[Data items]
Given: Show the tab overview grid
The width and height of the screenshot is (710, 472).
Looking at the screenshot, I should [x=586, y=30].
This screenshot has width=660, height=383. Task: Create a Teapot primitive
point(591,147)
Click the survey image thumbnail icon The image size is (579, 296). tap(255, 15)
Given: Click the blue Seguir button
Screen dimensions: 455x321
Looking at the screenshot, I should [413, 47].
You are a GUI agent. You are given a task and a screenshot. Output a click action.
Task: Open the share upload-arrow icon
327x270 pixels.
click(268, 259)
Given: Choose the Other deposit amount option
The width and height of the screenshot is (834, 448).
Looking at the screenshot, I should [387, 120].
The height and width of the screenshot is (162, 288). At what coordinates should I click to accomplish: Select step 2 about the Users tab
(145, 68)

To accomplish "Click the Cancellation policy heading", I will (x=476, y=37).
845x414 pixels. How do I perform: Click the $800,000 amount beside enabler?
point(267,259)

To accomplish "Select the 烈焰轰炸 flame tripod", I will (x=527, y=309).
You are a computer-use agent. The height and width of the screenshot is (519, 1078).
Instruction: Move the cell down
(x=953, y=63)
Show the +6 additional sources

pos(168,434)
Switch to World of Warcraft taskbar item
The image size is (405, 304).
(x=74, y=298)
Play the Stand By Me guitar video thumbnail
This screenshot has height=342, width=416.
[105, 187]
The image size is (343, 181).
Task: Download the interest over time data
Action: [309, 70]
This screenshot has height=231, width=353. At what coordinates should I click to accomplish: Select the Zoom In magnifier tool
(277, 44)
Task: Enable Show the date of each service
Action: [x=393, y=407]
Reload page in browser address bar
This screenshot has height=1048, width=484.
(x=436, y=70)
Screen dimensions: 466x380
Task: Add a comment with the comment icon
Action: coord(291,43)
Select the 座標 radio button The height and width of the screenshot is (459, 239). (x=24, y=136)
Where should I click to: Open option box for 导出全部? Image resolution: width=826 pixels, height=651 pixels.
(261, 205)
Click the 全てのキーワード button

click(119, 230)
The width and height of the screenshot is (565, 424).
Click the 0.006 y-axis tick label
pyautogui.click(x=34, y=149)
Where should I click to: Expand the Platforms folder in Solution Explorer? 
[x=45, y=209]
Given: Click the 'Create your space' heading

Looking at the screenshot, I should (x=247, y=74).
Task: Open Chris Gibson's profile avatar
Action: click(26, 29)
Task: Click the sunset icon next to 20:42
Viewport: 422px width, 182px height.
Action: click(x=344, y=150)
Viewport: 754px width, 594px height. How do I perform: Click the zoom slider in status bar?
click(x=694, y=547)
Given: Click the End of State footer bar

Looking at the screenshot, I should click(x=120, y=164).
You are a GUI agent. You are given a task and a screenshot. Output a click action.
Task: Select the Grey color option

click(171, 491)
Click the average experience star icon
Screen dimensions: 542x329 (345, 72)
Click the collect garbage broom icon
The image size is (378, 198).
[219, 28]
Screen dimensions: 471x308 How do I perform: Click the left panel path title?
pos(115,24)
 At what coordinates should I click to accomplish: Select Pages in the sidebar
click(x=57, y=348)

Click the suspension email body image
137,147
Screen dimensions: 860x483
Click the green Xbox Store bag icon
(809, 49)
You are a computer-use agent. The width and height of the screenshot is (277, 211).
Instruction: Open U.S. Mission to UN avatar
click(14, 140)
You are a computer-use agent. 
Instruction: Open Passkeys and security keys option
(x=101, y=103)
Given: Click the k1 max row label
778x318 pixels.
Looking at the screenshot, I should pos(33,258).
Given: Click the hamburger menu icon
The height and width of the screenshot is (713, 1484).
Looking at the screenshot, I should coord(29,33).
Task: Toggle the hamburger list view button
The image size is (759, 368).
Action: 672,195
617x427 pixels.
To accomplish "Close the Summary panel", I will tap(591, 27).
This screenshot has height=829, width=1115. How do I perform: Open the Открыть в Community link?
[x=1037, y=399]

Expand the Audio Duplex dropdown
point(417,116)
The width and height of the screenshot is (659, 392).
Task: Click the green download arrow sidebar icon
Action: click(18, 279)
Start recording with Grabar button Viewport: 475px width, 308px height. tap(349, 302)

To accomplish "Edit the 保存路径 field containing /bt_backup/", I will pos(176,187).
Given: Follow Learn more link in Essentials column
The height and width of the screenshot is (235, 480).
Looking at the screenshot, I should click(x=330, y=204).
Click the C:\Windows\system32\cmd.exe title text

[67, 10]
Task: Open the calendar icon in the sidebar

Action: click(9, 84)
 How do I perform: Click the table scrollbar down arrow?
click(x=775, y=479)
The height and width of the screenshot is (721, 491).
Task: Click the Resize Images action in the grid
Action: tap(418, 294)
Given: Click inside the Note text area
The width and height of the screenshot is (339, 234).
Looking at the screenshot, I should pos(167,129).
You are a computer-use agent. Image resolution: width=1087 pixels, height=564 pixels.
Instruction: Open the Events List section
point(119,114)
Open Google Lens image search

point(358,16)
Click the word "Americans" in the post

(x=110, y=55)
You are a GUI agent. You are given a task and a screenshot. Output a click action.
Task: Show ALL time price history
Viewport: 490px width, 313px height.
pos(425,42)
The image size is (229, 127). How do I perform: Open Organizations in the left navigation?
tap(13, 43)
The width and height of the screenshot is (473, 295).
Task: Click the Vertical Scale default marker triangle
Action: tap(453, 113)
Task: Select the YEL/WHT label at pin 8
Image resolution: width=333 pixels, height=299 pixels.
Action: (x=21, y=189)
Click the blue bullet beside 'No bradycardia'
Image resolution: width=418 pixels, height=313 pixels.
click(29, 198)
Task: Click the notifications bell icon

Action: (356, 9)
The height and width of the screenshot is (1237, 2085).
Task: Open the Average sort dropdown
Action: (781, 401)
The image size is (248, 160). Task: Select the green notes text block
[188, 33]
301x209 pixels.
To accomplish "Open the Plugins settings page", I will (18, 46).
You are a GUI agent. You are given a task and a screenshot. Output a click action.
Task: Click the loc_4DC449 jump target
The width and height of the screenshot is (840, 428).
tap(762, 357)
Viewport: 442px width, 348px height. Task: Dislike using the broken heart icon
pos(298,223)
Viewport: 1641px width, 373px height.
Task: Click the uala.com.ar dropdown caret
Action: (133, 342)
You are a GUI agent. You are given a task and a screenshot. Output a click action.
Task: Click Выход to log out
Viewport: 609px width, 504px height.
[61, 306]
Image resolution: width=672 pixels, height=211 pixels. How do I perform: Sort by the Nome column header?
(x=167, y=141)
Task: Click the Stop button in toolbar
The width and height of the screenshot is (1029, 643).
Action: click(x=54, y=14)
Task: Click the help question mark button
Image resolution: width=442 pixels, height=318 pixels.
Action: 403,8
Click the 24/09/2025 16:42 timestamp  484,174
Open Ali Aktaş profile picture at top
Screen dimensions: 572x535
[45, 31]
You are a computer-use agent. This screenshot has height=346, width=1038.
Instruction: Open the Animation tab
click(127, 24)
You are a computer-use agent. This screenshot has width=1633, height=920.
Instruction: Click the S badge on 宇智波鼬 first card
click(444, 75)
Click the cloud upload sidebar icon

[TASK TO COMPLETE] Copy exactly the lines above, starting at the opening line and finishing at the line in which "Play the Stand By Me guitar video thumbnail" occurs.

[RESPONSE FOR THIS EXERCISE]
Given: Show the tab overview grid
The width and height of the screenshot is (710, 472).
Looking at the screenshot, I should [x=586, y=30].
This screenshot has width=660, height=383. Task: Create a Teapot primitive
point(591,147)
Click the survey image thumbnail icon The image size is (579, 296). tap(255, 15)
Given: Click the blue Seguir button
Screen dimensions: 455x321
Looking at the screenshot, I should [413, 47].
You are a GUI agent. You are given a task and a screenshot. Output a click action.
Task: Open the share upload-arrow icon
327x270 pixels.
click(268, 259)
Given: Choose the Other deposit amount option
The width and height of the screenshot is (834, 448).
Looking at the screenshot, I should [387, 120].
The height and width of the screenshot is (162, 288). At what coordinates should I click to accomplish: Select step 2 about the Users tab
(145, 68)

To accomplish "Click the Cancellation policy heading", I will (x=476, y=37).
845x414 pixels. How do I perform: Click the $800,000 amount beside enabler?
point(267,259)

To accomplish "Select the 烈焰轰炸 flame tripod", I will (x=527, y=309).
You are a computer-use agent. The height and width of the screenshot is (519, 1078).
Instruction: Move the cell down
(x=953, y=63)
Show the +6 additional sources

pos(168,434)
Switch to World of Warcraft taskbar item
The image size is (405, 304).
(x=74, y=298)
Play the Stand By Me guitar video thumbnail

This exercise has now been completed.